In any series of random events, it will be possible to find a string of outcomes that seems to defy probability taken on its own. If it is a string of favorable outcomes, it is perceived as "lucky". If it is a string of unfavorable outcomes, it is perceived as "unlucky". In the long run, they tend to balance out.
I have a friend who is very lucky. She always seems to win things. One time on a ski trip, we walked into a bar and the waitress handed us each a raffle ticket saying they were having a free drawing for a pair of skis. She won them. She once won $4000 in a slot machine in Atlantic City. She won a new laptop from some other drawing. She's always winning something. Does this mean anything beyond what can be explained by probability? No. She wins a lot of stuff because she is always entering drawings. I only hear about the ones she did win. But even if her winning streak is above what probability would dictate for the number of contests she enters, the fact is that random events are not uniformly distributed. Because of that, there are bound to be some people who win more often than others.

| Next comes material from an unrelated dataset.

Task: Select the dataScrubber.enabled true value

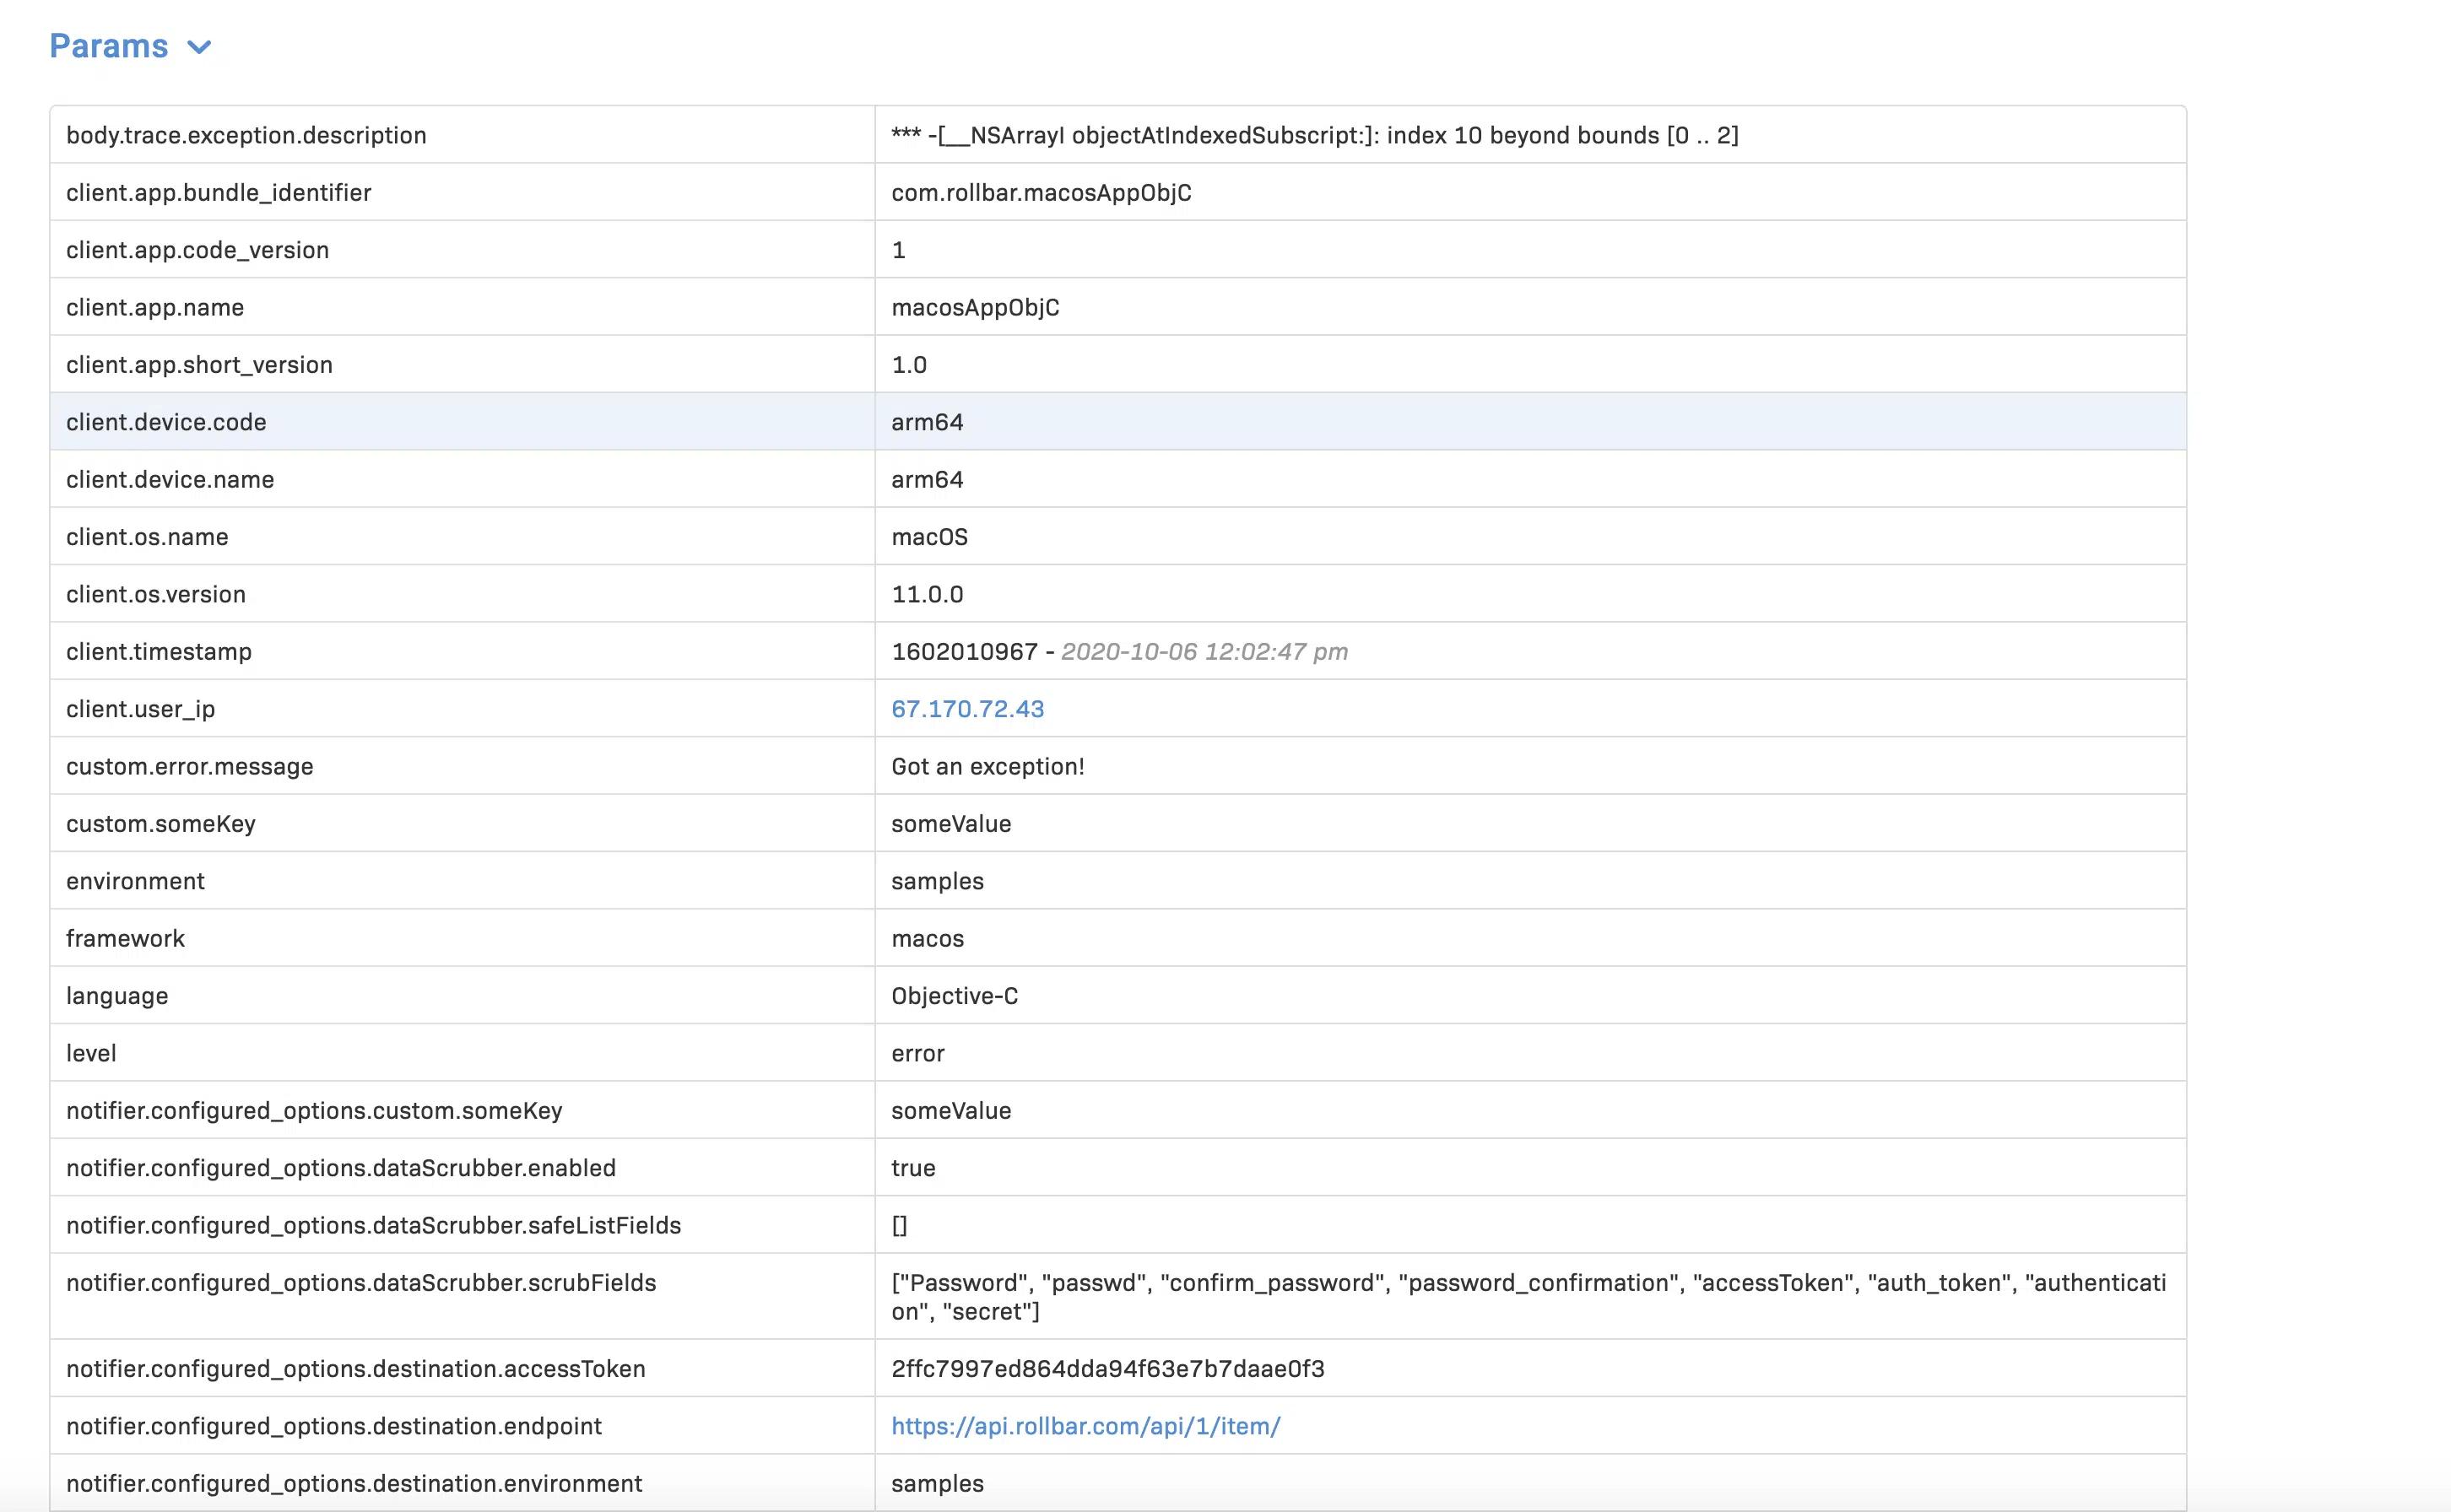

Get fifty thousand people to flip a coin a hundred times and the average of heads-up occurrences is going to be very close to 50%. For each person though, some are going to have a higher occurrence of heads than others. Some may be very high. For instance, tossing 70 or more heads out of a hundred flips will happen about once in 25,000 attempts, which means it's going to happen to two people, on average, in our example. If a head is seen as a favorable outcome (maybe they get a dollar for each head they throw and lose a dollar for each tail), these people will be seen as "lucky". But probability says it will happen to someone. Luck is when it happens to me.
Combine the confirmation bias with the fact that some people will win more often than others by sheer probability, and my friend's uncanny luck is explained. No black cats necessary.